Goal of the exercise: Count how many lines in the rows below contain the string "pyautogui", and reply with that number alone.

====== Material provided

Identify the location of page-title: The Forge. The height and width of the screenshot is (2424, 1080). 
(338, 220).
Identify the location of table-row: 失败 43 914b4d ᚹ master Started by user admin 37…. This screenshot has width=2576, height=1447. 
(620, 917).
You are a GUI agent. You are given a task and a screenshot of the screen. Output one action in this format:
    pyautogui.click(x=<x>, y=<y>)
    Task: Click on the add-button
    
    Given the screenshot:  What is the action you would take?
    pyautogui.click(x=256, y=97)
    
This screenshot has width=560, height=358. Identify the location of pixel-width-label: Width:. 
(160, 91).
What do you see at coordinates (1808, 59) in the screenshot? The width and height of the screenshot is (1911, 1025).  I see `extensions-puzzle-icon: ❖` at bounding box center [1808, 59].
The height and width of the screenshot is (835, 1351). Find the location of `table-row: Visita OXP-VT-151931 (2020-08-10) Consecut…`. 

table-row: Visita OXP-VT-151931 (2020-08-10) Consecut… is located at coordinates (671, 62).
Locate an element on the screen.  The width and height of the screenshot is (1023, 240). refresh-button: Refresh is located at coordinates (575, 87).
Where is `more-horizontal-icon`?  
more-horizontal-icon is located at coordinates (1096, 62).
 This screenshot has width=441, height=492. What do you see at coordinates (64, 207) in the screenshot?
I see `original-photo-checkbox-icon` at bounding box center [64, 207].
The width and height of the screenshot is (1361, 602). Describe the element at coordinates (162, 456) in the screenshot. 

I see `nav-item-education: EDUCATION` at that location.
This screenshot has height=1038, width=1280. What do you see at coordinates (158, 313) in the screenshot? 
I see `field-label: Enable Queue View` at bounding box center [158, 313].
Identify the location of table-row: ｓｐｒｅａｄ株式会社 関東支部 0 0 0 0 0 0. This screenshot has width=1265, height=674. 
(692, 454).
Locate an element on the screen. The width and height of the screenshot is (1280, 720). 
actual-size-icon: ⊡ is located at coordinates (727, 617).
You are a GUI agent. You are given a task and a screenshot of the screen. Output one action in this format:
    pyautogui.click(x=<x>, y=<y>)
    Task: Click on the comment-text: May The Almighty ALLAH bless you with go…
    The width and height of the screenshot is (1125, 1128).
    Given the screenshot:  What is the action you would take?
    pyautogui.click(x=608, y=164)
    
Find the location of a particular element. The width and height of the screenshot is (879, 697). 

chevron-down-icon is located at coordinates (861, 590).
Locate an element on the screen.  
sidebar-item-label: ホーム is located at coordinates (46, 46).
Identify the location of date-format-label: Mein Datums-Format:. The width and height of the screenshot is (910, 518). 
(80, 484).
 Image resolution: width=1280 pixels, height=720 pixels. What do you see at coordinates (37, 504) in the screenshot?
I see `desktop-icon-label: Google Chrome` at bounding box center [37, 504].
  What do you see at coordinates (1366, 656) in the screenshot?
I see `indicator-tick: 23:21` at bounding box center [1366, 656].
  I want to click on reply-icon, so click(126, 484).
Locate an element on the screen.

============

Result of this exercise: 4